PAGE:
********

Blindness is a state of lacking the visual perception due to physiological or neurological factors. Partial blindness represents the lack of integration in growth of the optic nerve or visual centre of the eye, and total blindness is full absence of the visual light perception. In this project, a simple, cheap and user-friendly smart blind guidance system is designed and implemented to improve the mobility of both blind and visually impaired people in a specific area.
The project includes wearable equipment comprising earphones connected to Raspberry Pi and a hand-stick containing infrared sensors circuit to help the blind person navigate alone safely and avoid any obstacles. The reflected infrared signals from an obstacle are used as inputs to Raspberry PI. Based on the direction of the received signal, Raspberry Pi prompts a message in the earphones to help take suitable action.
Circuit and working
Fig. 1: Pin description of
GPIO header Fig. 1 shows the pin description of a GPIO connector on Raspberry Pi. The GPIO connector has pins with different functions. The device has seven true GPIO pins, I2C interface, SPI interface, serial TX/RX pins and PWM pins that can be used to control external hardware.
Fig. 2 shows the circuit diagram of the sensor section. It comprises quad operational amplifier LM324 (IC1), three IR transmitter-receiver pairs and a few easily available components. The sensor section is connected to the GPIO pins of Raspberry Pi as shown in Fig. 2. This section gets the power for operation from Raspberry Pi itself.
The IR transmitter-receiver pairs are mounted on the left, front and right side of the hand stick and they transmit IR signals regularly. The corresponding receiver receives back the signal if it is reflected by some obstacle in that particular direction. The received signal is fed to corresponding operational amplifier of IC1. Output of each operational amplifier is limited to 3.3V by zener diodes. The Raspberry Pi detects the direction from which the signal is received and issues suitable audio message to the earphones to help avoid the obstacle. The accompanied table mentions all the messages. Presets VR1 through VR3 are used to set the reference levels for comparators A1, A4 and A3.

********

AIM A: In the blind guidance system text, what limits the output of each operational amplifier to 3.3V?
AIM B: Pick up the blind guidance system text after its last sentence and carry on for a paragraph or two.

RECORDED INFORMATION:
********

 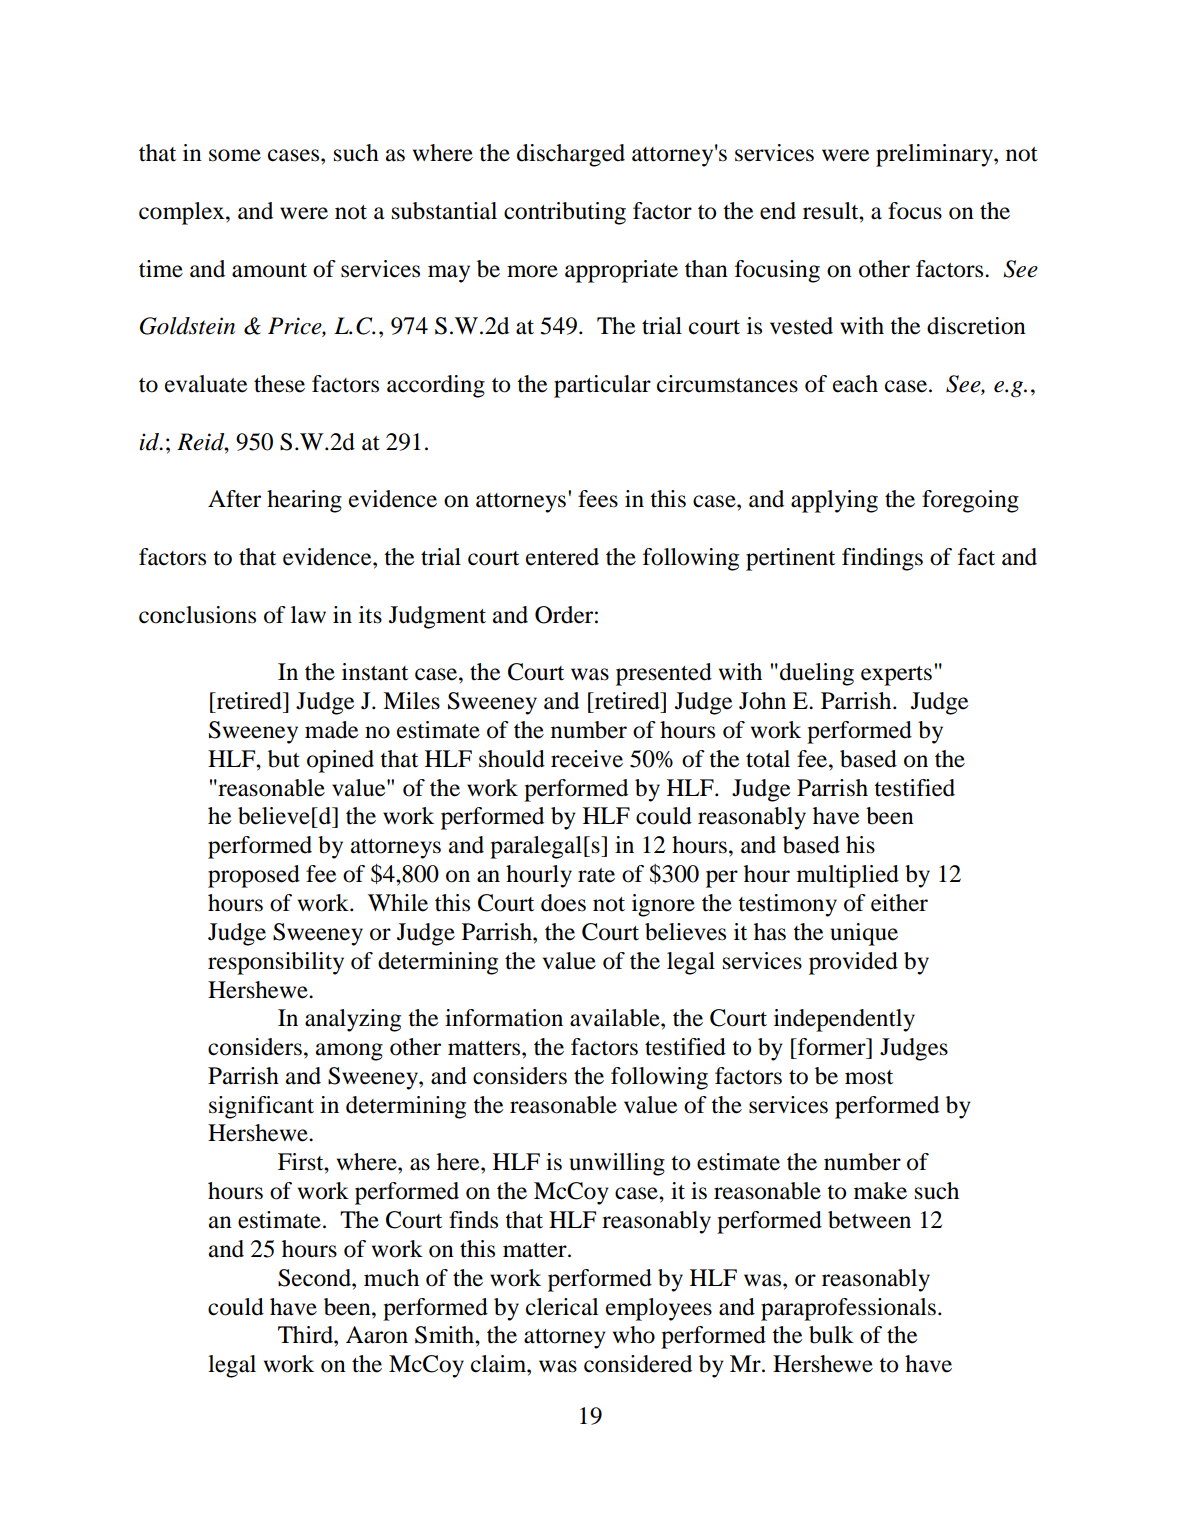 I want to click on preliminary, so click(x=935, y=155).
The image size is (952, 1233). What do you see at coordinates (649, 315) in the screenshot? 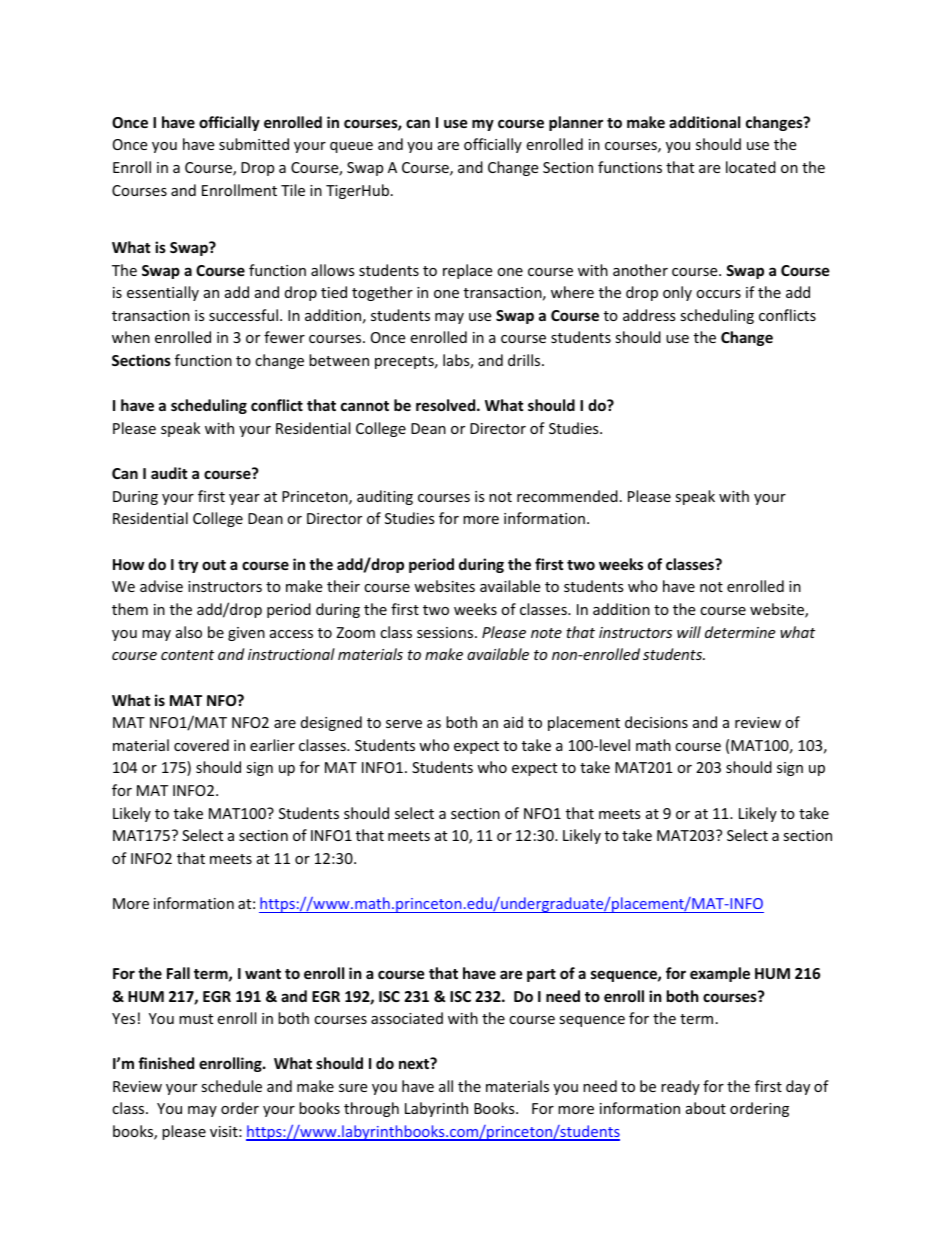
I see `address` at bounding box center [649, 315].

********

OUTPUT A: Zener diodes.

OUTPUT B:
 Fig. 2: Circuit diagram of the sensor section |
The person who is wearing the earphones gets the suitable commands to take necessary action. One such example is, if there is obstacle in all the directions, the user gets a message ‘better to go back’ through the earphones connected to the Raspberry Pi.
Software
Before you follow the software installations, ensure that your Raspberry Pi is already setup with Raspbian ‘wheezy’ operating system. You can refer ‘Getting Started with Raspberry Pi’ published in April 2013 issue to set up the Raspberry Pi. Now all you need is a network connection on Raspberry Pi to install all the software. Refer ‘Set up Network for Raspberry Pi’ published in May 2013 issue for getting the network connection up on your Raspberry Pi. Once done, you can either connect a keyboard and a display to Raspberry Pi and start following the installations using LxTerminal or you can access Raspberry Pi remotely using SSH and execute all the commands directly.
First update and upgrade the Raspberry Pi related software using the commands below and reboot your Raspberry Pi for a fresh look:
$ sudo apt-get update
$ sudo apt-get upgrade
To install sound on Raspberry Pi, you need to install ‘alsa’ sound utilities using the command below. Refer Fig. 3.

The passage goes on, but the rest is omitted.